"Considering he's the best player we've got," said Milly flushing, "it's not at all likely that you didn't know who I meant."

"Oh, shut up!" Joan exclaimed, growing suddenly impatient. "I don't care what Mr. Thompson thinks of you. I think you're a beast!"

Joan tried clumsily to make it up to her father; she tore herself away from her books to walk beside his bath chair, but all to no avail, he was silent and depressed. He wanted Milly, with her fair curls and doll's eyes, not this gawky elder daughter with her shorn black locks. He fretted for Milly; they all saw how it was with him. Milly saw too, but continued to treat him with open dislike. In the midst of this welter of illness and misery Mrs. Ogden flapped like a bird with a broken wing; she reproached Milly, but not as one having authority. All day long the sounds of a violin could be heard all over the house; it was almost as though Milly played loudest when the colonel went upstairs to rest; he would doze, and start up suddenly, wide awake.

"What's that? What's that?" And then, "Oh, it's Milly; will the child never think of anyone but herself!"

The doctor came more often. "I'm not satisfied," he told Mrs. Ogden. "I think you must take him to London for the Nauheim cure. It's too late to go to the place itself, but he can do the cure in a nursing home."

Mrs. Ogden looked worried. "He'll never go," she said.

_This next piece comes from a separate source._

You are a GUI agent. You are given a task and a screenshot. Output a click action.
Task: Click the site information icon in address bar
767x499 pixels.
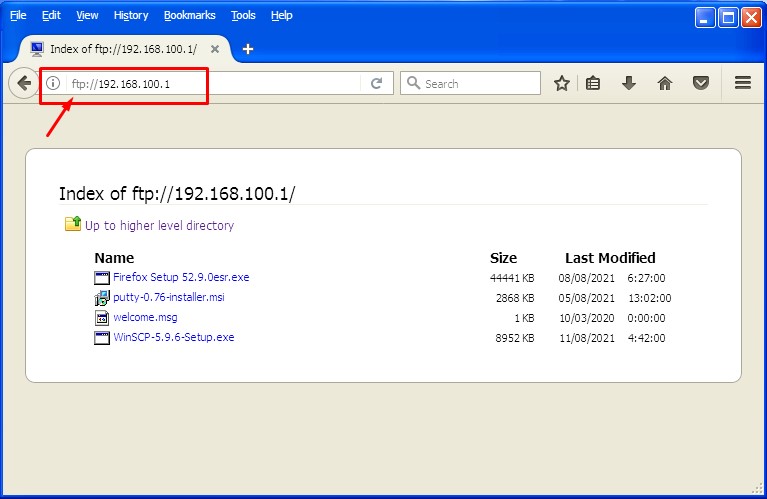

"He must, I'm afraid," the doctor replied firmly. "But before moving him we must have Sir Thomas Robinson down in consultation."

They told the colonel together. "I absolutely refuse!" he began. "There's no money for that sort of nonsense. Good God, man, do you think I'm a millionaire!"

The doctor said soothingly: "I'll speak to Sir Thomas and ask him to reduce his fee, he's a charming fellow."

"I won't have him!" thundered the colonel. "I refuse to be ordered about like a child."